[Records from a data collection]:
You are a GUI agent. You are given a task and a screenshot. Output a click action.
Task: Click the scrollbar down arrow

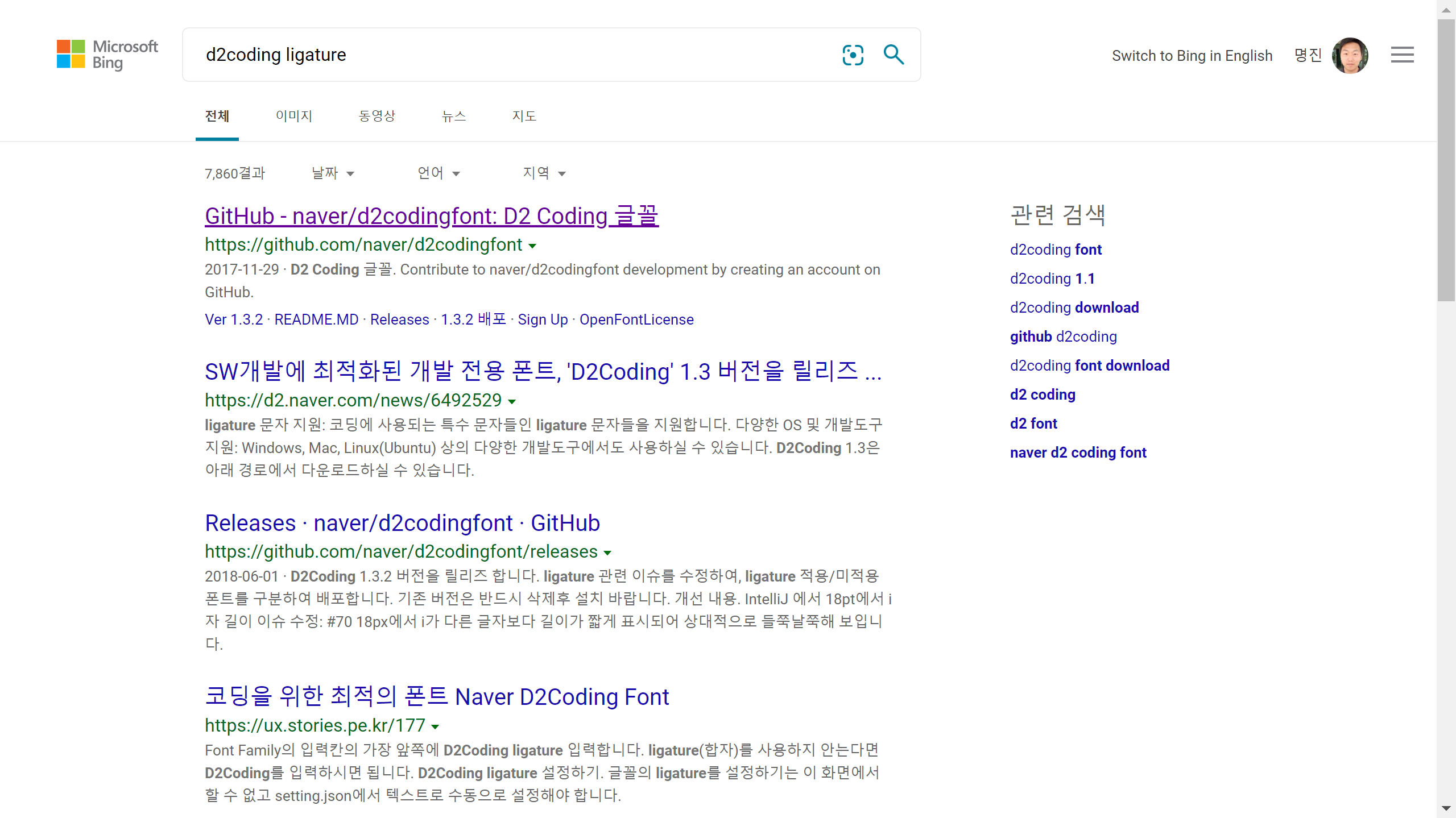[1446, 808]
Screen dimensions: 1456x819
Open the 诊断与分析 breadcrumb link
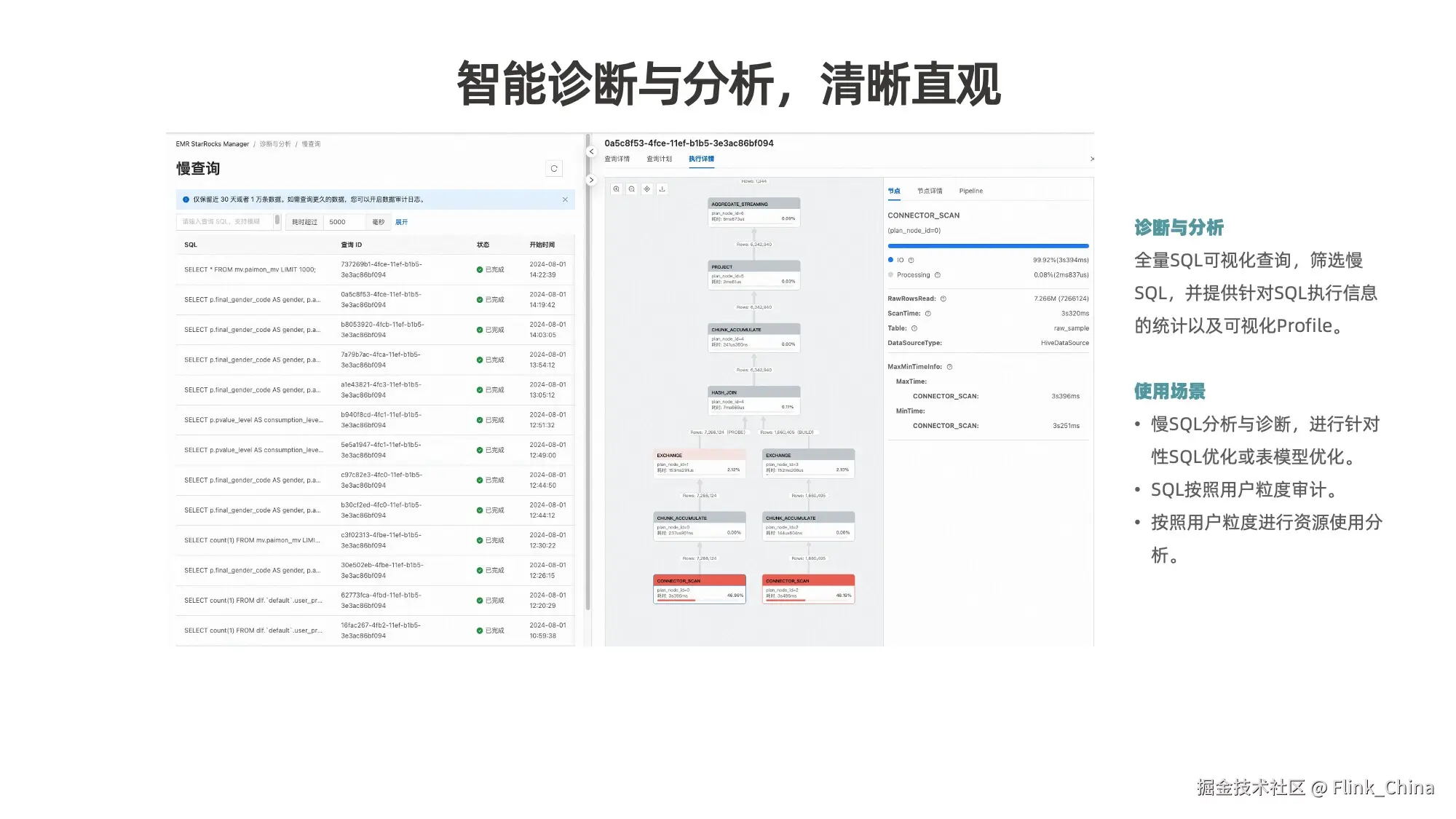click(x=275, y=144)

[Exercise directions]: All that is required is the lines from the line containing "Task: Click the scrollbar down arrow" through the end of the records above, copied exactly, and none of the pictures.

[Result for this exercise]:
Task: Click the scrollbar down arrow

[1446, 808]
Screen dimensions: 1456x819
Open the 诊断与分析 breadcrumb link
click(x=275, y=144)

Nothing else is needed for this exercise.